'''
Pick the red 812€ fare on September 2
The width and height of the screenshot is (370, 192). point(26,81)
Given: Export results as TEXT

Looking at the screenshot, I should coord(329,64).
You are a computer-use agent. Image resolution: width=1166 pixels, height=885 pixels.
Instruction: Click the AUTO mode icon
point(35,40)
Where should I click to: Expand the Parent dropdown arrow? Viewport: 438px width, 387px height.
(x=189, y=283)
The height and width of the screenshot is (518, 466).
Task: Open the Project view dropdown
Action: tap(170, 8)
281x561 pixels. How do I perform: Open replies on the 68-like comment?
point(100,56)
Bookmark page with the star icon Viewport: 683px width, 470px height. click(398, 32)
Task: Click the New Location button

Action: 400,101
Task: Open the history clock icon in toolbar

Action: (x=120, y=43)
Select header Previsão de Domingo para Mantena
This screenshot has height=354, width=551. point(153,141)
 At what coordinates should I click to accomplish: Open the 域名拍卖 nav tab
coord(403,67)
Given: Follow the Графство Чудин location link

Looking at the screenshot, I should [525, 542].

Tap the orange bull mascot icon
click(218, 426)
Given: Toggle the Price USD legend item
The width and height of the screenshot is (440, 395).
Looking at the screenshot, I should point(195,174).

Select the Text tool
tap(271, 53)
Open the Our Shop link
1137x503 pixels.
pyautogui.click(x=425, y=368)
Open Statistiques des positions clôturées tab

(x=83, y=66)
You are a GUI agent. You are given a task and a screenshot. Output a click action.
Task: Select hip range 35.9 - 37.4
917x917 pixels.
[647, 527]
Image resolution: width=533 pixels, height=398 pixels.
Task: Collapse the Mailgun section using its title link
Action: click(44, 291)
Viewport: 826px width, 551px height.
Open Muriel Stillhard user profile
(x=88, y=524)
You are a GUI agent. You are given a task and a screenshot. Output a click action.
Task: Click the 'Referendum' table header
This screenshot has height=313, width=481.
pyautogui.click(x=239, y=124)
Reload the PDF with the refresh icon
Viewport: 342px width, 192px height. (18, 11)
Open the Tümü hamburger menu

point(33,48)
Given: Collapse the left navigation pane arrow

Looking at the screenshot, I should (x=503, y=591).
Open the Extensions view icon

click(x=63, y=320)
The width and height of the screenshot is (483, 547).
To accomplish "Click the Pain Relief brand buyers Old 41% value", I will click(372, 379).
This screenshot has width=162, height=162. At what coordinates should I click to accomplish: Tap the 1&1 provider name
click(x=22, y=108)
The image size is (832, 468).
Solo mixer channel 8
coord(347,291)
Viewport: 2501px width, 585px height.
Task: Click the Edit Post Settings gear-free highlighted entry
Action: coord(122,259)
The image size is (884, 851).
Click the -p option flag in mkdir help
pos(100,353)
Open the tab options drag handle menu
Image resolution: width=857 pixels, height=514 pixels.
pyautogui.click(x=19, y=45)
'''
:: What to do ::
Copy the lines above exactly. Start with the line containing "1137x503 pixels.", end with the line containing "Viewport: 826px width, 551px height.", and include both.

:: Response for this exercise ::
1137x503 pixels.
pyautogui.click(x=425, y=368)
Open Statistiques des positions clôturées tab

(x=83, y=66)
You are a GUI agent. You are given a task and a screenshot. Output a click action.
Task: Select hip range 35.9 - 37.4
917x917 pixels.
[647, 527]
Image resolution: width=533 pixels, height=398 pixels.
Task: Collapse the Mailgun section using its title link
Action: click(44, 291)
Viewport: 826px width, 551px height.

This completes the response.